提示文 —
^^^^^^^^
昨日寄った橘寺に本当は、今日も寄ったのだ。それの一つは、受付の人と気持ちが通じたので、是非に「仏像観て歩き」滋賀編の寺々を読んで頂きたいと思って、インターネットでの「仏像観て歩き」の出し方の案内書をお渡ししたい。
 二つ目は、「イワイデカイ」である。云わずに居られようかこの事が。昨日観た如意輪観音に恋をしてしまい、もう一度会いたくなってしまったのだ。
 今日も裏門から入ったら、本堂に居た人が今日は裏門である。昨日来た事を知ていたようで、向こうからいう。そこで、昨日裏門の人はと聞くと何処か判らないらしい。
 裏門から入って直ぐに、昨日の人が、長靴履きで作業服である。びっくりされた様子でした。二日連続で来る妙な人とでも思ったのでしょう。
「ここの如意輪観音さんに、もう一度お会いしたくて今日も来ました」
と正直に答える。
「そうですか。それでは、私が案内して、差し上げましょう」
と、さっさと観音堂に入って行く。
 この如意輪観音の魅力を私なりに説明したところ、
「特別公開の、もう一つ特別公開です」
と言って、内陣の奥に連れて行かれ、安置してある脇の扉を開けてくれる。そこは如意輪観音さんを真横から、見上げる位置です。
 昨日、私には四本の腕しかないと思っていたが、やはり、六本の六臂である。仏像では腕の数を臂でいう。肩から垂れ下がる衣に隠れて、一本の腕が真直ぐに伸びて、地上を支えているのである。手の平の下に、肩からの布が手の平の下に敷いてある。
 更に近付いて、驚いた。立膝でない足を組んだ方の左足は、太ももまで現われており、
しかも、太い足をしていらっしゃるではないか。更に好きになってしまった。
 別の建物の収蔵庫へも案内されここでも詳しく説明を受ける。ここのご住職であったのだ。今日も新しい発見があり、
「仏像って好いですね」                                                                                                             今回の旅のもう一方の目的が「飛鳥の郷」である。大和三山の写真が、あまり無い様な気がして、意識して三山を撮った。「雷の丘」も「本薬師寺跡」も撮れた。
^^^^^^^^
データ抜粋 —
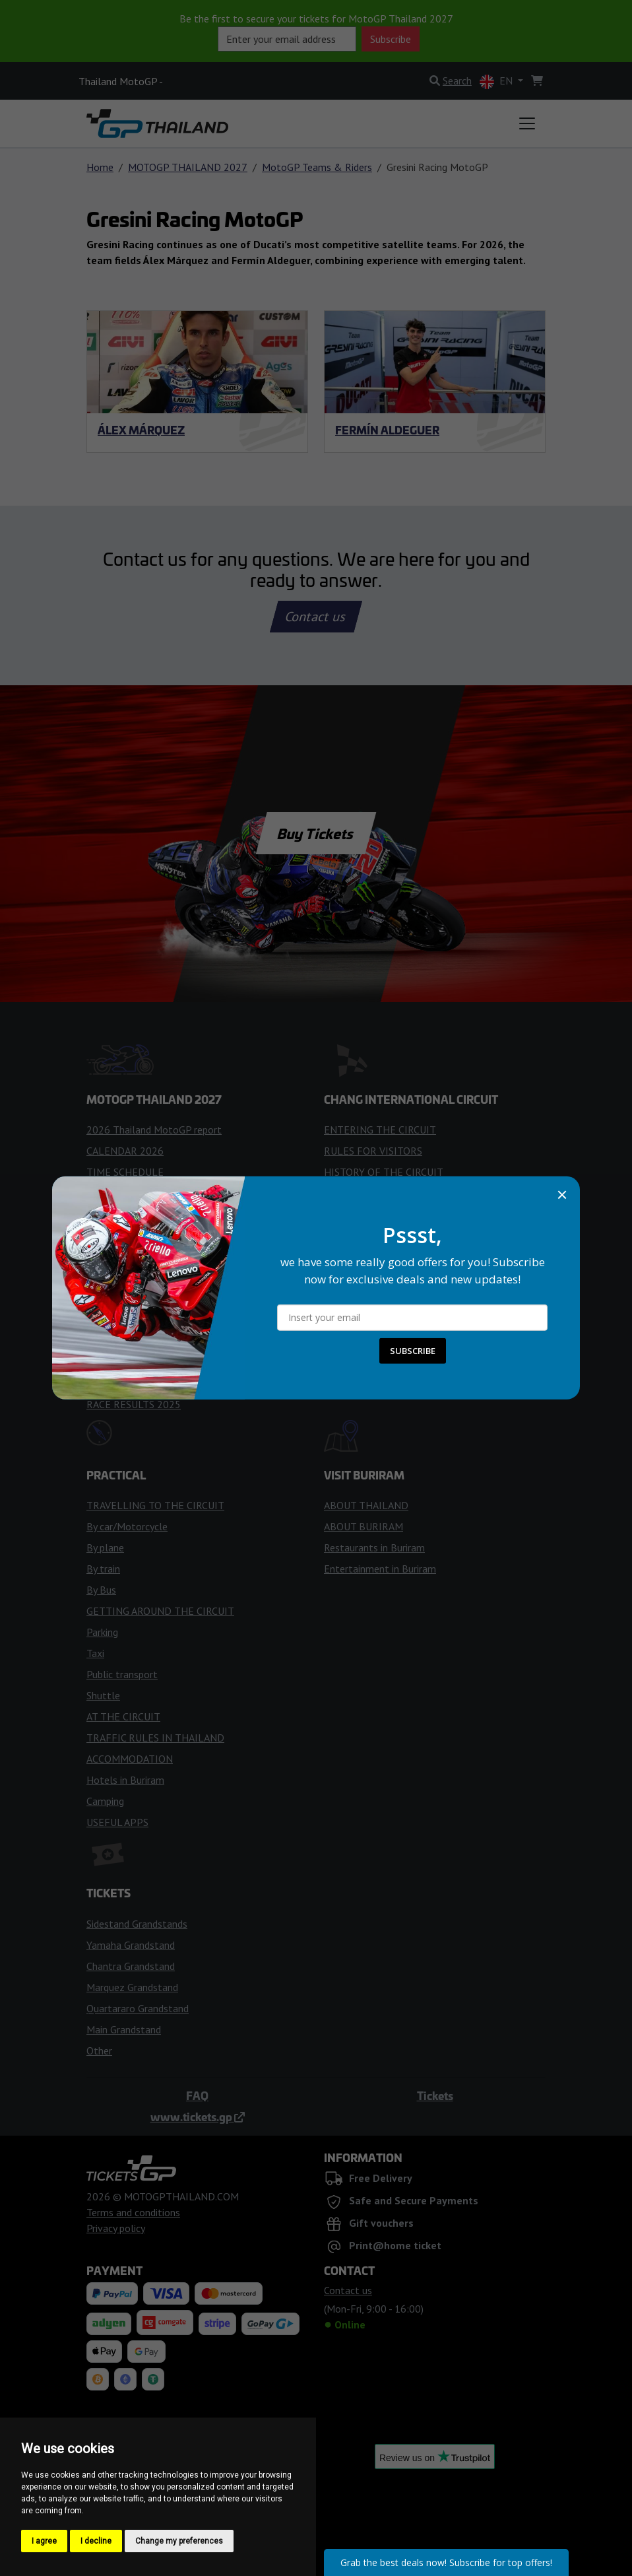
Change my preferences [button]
^^^^^^^^
やること —
- A) 橘寺の文章のうち、「別の建物の収蔵庫へも案内され」から「た。「雷の丘」も「本薬師寺跡」も撮れた。」までを一字も変えずに書き写してください。
- B) 橘寺の文章の続きを、最後の一文のあとから書き継ぐこと。
データは橘寺の文章とは関係がない。

各作業の解答 —
- A)
別の建物の収蔵庫へも案内されここでも詳しく説明を受ける。ここのご住職であったのだ。今日も新しい発見があり、
「仏像って好いですね」                                                                                                             今回の旅のもう一方の目的が「飛鳥の郷」である。大和三山の写真が、あまり無い様な気がして、意識して三山を撮った。「雷の丘」も「本薬師寺跡」も撮れた。

- B)
 今日の最後は橘寺である。これで三回目になる。すっかり、如意輪観音像の虜になってしまった。特別にあの隠れた第三手やひざを折った太腿を観てしまっては、最後のお別れのご挨拶をせねばなるまい。
 更にこの寺で忘れていたが、塔芯跡の礎石が橘の花形をしている事を写真に撮るのを忘れていた。好く思い出したものと改めて撮る。太い柱を真ん中に立て、その三方に細い柱を組む立て方である。ロケットの主エンジンと補助エンジンに似ている。
「馬が丸顔」
も巧く表現出来たでしょうか。
 松井群山先生と訪ねた頃には無かった。柿本人麻呂が妻を亡くして詠んだ長歌の歌碑と説明が、橘寺の西側にあった。その場所を橘寺のご住職に教えて頂いた。「飛鳥の郷」に追加して掲載しようと思います。このうれしい報告で今日はお終い。
 平成22年11月の遷都1300年「仏像観て歩き」で訪問した時には、次のように書いている。
 この寺に訪問しようという目的は、何といっても如意輪観音様にお目に掛からなければならない。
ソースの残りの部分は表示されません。